Saved entries:
· · · · · · ·
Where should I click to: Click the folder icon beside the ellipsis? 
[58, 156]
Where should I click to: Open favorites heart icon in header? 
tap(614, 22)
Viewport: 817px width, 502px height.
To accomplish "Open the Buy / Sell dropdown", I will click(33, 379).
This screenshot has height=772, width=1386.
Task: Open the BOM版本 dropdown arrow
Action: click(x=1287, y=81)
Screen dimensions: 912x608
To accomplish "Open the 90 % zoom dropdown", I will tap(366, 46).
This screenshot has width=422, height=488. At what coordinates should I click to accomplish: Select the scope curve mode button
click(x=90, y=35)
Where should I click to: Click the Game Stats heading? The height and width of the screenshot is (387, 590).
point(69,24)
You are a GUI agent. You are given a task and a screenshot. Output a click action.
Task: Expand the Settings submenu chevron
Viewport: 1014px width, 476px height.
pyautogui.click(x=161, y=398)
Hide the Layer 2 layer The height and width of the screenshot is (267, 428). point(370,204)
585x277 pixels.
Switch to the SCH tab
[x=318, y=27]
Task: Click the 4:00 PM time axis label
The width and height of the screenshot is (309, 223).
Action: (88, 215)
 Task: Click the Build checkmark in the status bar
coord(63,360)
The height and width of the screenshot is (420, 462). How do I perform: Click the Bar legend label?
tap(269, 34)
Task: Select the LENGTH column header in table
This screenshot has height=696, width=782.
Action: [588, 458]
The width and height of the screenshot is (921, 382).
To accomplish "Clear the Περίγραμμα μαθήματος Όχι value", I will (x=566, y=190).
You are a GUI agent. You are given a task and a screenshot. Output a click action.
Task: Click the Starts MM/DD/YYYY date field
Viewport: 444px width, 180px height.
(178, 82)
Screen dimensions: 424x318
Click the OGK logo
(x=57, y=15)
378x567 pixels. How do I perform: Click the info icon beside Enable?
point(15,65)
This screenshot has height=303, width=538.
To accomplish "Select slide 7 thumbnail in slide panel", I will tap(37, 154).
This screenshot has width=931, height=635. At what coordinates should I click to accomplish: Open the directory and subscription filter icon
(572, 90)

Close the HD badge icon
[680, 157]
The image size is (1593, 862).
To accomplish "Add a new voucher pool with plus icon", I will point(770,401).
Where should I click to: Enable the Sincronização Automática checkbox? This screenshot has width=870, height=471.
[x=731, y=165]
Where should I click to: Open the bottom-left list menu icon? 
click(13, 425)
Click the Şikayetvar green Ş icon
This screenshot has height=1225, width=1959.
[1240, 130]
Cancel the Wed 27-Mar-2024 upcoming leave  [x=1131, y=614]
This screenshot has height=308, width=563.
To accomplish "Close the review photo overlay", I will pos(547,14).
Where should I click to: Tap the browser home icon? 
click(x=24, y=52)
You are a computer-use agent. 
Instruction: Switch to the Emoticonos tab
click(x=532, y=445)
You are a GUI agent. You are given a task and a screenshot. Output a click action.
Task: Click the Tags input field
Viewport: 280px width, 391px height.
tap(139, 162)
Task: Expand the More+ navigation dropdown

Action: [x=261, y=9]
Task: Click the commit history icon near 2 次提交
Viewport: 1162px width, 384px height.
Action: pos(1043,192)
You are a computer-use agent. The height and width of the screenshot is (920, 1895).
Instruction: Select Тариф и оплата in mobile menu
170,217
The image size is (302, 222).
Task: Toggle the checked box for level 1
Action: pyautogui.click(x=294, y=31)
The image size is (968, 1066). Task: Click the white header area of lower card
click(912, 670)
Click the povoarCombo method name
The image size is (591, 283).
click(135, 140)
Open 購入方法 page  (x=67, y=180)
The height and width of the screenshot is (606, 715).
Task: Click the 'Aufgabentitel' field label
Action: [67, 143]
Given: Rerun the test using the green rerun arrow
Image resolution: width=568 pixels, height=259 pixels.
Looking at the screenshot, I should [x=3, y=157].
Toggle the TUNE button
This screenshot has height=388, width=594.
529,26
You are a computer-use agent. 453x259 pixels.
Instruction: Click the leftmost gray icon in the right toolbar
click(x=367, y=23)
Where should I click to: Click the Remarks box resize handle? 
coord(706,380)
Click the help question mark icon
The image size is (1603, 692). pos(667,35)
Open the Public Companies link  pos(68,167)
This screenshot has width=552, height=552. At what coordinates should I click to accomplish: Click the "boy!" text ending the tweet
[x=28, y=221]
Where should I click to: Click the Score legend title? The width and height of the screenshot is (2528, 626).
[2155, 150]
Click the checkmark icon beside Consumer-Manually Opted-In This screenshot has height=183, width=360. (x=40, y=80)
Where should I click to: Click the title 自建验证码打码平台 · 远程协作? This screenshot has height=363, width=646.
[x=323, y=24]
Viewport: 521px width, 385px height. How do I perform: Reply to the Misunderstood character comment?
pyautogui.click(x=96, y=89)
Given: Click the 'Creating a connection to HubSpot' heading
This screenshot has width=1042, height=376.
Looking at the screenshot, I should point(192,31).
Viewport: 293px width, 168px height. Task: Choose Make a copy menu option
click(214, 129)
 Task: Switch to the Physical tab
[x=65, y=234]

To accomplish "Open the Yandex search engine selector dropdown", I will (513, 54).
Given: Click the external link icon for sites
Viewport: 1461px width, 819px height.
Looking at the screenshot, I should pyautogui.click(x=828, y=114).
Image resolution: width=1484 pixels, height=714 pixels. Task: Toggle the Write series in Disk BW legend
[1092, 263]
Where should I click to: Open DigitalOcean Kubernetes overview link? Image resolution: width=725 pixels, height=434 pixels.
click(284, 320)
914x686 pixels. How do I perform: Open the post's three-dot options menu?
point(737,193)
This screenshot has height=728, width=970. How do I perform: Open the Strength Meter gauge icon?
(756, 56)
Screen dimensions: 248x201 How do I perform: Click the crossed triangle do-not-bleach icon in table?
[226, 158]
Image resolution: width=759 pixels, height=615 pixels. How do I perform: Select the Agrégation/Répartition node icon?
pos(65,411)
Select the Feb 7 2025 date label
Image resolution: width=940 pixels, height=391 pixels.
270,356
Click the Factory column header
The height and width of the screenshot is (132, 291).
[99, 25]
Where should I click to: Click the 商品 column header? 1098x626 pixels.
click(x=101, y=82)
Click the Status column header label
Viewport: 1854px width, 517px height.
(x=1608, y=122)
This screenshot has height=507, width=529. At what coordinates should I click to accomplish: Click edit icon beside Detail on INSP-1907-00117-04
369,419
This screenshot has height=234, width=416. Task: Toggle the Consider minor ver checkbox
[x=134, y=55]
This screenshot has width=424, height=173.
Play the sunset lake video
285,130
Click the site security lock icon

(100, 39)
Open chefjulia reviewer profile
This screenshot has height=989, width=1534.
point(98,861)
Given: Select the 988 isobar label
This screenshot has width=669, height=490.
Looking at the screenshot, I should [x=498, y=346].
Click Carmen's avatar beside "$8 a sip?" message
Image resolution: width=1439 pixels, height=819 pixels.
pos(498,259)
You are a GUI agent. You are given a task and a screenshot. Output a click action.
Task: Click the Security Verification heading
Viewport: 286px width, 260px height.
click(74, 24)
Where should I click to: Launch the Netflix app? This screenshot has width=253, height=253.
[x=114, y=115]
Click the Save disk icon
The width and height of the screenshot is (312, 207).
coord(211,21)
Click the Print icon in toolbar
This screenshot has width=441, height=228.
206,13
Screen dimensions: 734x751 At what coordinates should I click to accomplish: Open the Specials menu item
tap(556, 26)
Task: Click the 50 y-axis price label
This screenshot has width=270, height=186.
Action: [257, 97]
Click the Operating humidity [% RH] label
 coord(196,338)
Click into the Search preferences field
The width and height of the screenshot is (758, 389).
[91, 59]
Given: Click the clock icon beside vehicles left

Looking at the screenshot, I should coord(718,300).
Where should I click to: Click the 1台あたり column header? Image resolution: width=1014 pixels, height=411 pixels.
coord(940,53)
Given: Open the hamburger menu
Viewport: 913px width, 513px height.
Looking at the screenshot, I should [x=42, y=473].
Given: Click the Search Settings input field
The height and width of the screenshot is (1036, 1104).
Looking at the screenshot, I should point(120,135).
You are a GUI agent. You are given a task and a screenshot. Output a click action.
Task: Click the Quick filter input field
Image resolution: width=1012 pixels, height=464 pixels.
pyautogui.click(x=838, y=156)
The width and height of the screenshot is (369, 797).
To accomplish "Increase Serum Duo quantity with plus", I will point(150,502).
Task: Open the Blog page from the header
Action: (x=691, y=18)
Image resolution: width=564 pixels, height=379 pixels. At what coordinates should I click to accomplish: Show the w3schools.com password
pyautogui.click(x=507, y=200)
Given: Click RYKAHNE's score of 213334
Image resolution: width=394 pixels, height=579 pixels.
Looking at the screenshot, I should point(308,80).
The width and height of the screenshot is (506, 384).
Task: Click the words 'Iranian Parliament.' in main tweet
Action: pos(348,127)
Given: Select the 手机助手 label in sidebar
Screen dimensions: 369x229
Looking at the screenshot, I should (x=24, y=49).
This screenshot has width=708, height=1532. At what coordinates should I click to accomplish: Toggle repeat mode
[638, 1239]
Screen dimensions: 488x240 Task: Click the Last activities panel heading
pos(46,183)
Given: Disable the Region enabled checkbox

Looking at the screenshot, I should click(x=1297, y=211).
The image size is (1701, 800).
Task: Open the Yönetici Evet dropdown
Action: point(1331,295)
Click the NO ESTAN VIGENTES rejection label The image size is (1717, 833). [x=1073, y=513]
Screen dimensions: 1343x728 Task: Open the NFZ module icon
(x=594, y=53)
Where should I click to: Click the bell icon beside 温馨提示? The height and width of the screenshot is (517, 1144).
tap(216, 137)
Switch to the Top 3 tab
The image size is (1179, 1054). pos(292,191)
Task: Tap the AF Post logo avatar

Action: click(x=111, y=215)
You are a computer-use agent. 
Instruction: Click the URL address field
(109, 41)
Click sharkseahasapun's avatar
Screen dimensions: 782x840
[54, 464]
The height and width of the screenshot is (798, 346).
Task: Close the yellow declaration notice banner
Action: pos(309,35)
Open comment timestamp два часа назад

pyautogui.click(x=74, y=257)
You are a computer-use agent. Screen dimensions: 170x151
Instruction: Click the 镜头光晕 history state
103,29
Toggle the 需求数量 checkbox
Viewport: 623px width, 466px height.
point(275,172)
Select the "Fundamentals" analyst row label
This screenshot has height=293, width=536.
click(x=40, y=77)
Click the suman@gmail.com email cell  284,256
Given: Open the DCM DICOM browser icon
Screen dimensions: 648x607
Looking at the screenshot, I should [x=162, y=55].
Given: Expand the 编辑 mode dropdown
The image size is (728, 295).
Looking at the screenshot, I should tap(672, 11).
· · · · · · ·
Precisely reproduce the lines of the entries, beginning at the first and ending at the one containing "This screenshot has height=303, width=538.". Add nothing.

*ANSWER BOX:*
Where should I click to: Click the folder icon beside the ellipsis? 
[58, 156]
Where should I click to: Open favorites heart icon in header? 
tap(614, 22)
Viewport: 817px width, 502px height.
To accomplish "Open the Buy / Sell dropdown", I will click(33, 379).
This screenshot has height=772, width=1386.
Task: Open the BOM版本 dropdown arrow
Action: click(x=1287, y=81)
Screen dimensions: 912x608
To accomplish "Open the 90 % zoom dropdown", I will tap(366, 46).
This screenshot has width=422, height=488. At what coordinates should I click to accomplish: Select the scope curve mode button
click(x=90, y=35)
Where should I click to: Click the Game Stats heading? The height and width of the screenshot is (387, 590).
point(69,24)
You are a GUI agent. You are given a task and a screenshot. Output a click action.
Task: Expand the Settings submenu chevron
Viewport: 1014px width, 476px height.
pyautogui.click(x=161, y=398)
Hide the Layer 2 layer The height and width of the screenshot is (267, 428). point(370,204)
585x277 pixels.
Switch to the SCH tab
[x=318, y=27]
Task: Click the 4:00 PM time axis label
The width and height of the screenshot is (309, 223).
Action: (88, 215)
 Task: Click the Build checkmark in the status bar
coord(63,360)
The height and width of the screenshot is (420, 462). How do I perform: Click the Bar legend label?
tap(269, 34)
Task: Select the LENGTH column header in table
This screenshot has height=696, width=782.
Action: [588, 458]
The width and height of the screenshot is (921, 382).
To accomplish "Clear the Περίγραμμα μαθήματος Όχι value", I will (x=566, y=190).
You are a GUI agent. You are given a task and a screenshot. Output a click action.
Task: Click the Starts MM/DD/YYYY date field
Viewport: 444px width, 180px height.
(178, 82)
Screen dimensions: 424x318
Click the OGK logo
(x=57, y=15)
378x567 pixels. How do I perform: Click the info icon beside Enable?
point(15,65)
This screenshot has height=303, width=538.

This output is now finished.